[Written problem]
Find each line of the rows below that contains the string "resolution", matching case exactly, and copy those lines out in full.

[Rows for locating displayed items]
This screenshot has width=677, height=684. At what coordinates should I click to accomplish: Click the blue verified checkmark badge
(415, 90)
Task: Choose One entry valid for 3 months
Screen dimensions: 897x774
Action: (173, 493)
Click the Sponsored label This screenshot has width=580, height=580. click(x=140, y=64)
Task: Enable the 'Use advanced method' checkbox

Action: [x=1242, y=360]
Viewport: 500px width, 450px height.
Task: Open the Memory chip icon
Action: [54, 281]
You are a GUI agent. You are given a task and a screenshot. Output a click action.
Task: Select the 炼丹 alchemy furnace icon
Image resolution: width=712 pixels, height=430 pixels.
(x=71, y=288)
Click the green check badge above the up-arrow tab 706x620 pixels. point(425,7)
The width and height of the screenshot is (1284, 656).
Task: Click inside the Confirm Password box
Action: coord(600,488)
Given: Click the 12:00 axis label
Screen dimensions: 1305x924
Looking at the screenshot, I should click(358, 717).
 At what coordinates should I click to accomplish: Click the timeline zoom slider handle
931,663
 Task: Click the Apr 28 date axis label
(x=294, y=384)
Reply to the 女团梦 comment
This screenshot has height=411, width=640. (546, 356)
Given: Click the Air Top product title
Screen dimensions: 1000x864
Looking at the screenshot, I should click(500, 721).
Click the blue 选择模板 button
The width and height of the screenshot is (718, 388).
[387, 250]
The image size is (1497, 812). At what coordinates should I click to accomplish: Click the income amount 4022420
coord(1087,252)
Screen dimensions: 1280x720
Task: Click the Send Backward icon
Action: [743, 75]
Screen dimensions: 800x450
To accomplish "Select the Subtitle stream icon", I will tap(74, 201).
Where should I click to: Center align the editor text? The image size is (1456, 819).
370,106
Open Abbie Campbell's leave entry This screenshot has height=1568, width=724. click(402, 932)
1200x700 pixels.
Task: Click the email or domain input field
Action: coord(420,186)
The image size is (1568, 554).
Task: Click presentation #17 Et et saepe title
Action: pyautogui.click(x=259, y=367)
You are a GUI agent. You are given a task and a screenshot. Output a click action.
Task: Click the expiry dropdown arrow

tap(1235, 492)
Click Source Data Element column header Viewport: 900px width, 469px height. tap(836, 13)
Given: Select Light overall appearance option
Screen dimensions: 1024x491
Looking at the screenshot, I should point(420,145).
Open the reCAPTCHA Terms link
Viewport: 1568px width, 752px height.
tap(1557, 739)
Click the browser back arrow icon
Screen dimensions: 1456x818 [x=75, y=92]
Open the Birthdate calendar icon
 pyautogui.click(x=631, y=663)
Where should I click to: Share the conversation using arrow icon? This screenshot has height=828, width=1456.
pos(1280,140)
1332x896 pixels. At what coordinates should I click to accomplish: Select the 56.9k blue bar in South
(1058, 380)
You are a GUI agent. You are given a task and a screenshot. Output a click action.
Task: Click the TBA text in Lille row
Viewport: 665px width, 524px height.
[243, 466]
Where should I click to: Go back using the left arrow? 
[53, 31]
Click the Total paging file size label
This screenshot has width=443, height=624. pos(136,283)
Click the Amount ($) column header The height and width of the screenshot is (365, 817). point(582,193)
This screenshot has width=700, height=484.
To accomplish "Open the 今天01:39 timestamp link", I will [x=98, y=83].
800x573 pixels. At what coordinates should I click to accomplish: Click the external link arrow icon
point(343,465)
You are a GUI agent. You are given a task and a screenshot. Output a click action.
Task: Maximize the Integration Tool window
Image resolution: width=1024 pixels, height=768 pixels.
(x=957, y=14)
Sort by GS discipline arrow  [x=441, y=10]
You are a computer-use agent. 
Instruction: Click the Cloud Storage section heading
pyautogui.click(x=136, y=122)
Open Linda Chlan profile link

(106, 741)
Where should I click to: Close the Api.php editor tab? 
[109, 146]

[Completed exercise]
Image resolution: width=712 pixels, height=430 pixels.
Image resolution: width=1024 pixels, height=768 pixels.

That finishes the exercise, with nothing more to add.